Have you considered rafting?


----------



## RCinAL (Aug 21, 2010)

Bruce Black said:


> I have read the posted thread for us extra-tall guys, but I don't think I am ready for a Super Fun or Mega Rocker just yet - I am just starting out and I need a recreational kayak to get started. Stop laughing. What is best for running rivers like the Deschutes and Rogue? My size 38" inseam and size 16's could be an issue. *Should I just get an IK for the rest of this season? *I know I would like a very substantial seat for my 56 year old back! And I would like storage to stay out for a few nights or even longer!


Let's see... beginner, 59-year-old back needs good seat, 300 pounds, size 16 foot, want plenty of storage. 

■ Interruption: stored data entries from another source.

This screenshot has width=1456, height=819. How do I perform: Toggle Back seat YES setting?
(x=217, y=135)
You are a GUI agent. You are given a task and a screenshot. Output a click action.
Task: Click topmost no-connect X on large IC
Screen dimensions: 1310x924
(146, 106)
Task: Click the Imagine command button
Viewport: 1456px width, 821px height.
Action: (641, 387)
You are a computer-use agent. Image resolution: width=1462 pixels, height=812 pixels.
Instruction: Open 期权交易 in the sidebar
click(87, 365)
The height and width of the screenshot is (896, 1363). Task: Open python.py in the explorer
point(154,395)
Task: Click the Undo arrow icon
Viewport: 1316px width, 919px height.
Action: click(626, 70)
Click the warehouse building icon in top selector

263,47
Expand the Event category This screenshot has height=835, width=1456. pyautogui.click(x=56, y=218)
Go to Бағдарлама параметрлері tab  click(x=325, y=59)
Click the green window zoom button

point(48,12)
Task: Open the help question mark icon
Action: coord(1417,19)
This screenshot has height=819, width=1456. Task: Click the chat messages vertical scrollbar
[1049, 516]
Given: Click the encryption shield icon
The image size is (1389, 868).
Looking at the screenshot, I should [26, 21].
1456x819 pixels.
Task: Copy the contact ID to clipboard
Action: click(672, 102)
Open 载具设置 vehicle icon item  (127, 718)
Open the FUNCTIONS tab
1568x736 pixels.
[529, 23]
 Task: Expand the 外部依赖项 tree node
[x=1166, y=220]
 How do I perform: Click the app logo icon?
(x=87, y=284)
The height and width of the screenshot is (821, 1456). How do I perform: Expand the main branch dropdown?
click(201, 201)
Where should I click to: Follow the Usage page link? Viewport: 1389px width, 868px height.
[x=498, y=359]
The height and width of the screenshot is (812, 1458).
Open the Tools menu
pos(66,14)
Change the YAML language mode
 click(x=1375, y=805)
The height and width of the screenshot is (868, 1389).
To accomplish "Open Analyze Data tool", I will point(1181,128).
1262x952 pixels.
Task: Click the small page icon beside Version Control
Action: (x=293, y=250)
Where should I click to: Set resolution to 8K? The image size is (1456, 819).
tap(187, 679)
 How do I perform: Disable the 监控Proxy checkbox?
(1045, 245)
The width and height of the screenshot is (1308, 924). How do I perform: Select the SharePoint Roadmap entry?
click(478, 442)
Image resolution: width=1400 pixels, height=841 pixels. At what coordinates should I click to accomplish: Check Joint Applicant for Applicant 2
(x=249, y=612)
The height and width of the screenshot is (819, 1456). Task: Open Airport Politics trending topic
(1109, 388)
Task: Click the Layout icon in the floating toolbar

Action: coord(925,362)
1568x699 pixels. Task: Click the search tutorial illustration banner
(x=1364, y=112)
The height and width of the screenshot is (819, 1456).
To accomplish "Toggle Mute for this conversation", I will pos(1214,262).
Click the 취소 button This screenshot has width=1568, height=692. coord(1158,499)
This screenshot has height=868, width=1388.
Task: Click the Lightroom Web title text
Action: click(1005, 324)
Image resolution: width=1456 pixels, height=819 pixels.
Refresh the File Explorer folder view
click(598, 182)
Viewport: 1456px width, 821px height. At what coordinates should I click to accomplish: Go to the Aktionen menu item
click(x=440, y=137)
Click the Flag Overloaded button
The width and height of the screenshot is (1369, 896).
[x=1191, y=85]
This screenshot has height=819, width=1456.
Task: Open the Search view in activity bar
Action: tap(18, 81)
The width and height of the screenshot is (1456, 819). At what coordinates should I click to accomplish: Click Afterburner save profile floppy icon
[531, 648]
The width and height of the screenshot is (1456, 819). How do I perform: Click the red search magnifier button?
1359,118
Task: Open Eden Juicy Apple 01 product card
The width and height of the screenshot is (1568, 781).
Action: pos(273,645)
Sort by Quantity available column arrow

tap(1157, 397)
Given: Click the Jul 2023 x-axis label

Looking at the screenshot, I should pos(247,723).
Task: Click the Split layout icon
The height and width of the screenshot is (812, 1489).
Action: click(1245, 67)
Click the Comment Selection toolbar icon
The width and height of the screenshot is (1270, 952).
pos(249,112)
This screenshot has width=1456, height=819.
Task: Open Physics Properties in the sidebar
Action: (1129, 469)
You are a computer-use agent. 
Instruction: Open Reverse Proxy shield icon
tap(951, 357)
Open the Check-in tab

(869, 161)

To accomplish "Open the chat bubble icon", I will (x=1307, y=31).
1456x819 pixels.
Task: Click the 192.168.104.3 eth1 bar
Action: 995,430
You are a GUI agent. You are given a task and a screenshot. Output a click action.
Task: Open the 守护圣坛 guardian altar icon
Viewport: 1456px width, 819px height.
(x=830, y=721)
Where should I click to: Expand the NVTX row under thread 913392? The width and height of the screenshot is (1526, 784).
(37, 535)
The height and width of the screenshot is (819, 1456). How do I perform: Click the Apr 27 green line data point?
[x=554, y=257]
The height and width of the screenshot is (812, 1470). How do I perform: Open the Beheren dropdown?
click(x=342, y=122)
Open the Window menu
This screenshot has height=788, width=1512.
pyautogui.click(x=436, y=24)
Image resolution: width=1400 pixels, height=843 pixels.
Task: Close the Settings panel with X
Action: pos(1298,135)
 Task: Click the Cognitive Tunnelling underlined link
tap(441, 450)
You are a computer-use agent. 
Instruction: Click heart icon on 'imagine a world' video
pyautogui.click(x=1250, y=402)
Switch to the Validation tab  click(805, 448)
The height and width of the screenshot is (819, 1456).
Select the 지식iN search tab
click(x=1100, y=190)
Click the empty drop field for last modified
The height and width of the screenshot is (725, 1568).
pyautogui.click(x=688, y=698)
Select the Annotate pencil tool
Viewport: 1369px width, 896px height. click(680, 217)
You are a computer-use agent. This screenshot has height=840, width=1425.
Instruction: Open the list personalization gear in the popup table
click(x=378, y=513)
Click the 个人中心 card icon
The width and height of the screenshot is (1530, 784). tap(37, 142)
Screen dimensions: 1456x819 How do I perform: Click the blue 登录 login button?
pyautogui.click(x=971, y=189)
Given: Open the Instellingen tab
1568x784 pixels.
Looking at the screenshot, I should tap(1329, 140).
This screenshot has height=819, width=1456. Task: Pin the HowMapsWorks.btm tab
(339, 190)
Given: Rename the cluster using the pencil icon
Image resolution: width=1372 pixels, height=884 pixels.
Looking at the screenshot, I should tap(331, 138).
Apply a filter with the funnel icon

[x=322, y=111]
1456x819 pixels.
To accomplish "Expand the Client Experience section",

Yes. You should consider a good IK. Get a proven performer like the Aire Lynx with a performance hull and thigh straps. Maybe even a 2-seater considering your size and extra gear requirements. They can be paddled single or tandem depending on seat placement. You will be ready for everything you mention and then some. It should resale well when/if you decide to go hardshell too.

$.02


----------



## rising.sun (Sep 27, 2009)

I second the suggestion of the Lynx IK. That's a great starting point and a forgiving ride. You can learn to read the river in relative safety and step up to a hardshell when you're ready.


----------



## ckspaddler (Sep 25, 2008)

The Liquid Logic Deuce Coupe is a Tandem Whitewater IK Sit On Top that is awesome for bigger people to use as a whitewater kayak. If you get it with the Deluxe DVC Outfitting, you can charge hard in it (relatively speaking). Plus it's got 5 cup holders, cargo hatch and a skeg. It has 3 seating areas, so you can use it as a tandem, or sit in the middle seat and paddle it solo.
The Liquid Logic Deuce Coupe Sit On Top Kayak Review | Colorado Kayak Supply Blog

The Large JK Villain might be good too.


----------



## shortbus (Jun 22, 2006)

I would second the Lynx IK, or the deuce coupe, or even try the Remix XP 10; You can roll it, its got storage capabilities and comfy as a lounge chair. 
Will take on those size 16 clodhoppers too. I've run some super fun class III in one and it surfs, spins and enders, (in the right hole), just like its little brothers. check em out, Liquidlogic Kayaks

P.S. would be fine on the Rogue, Willamette,etc...


----------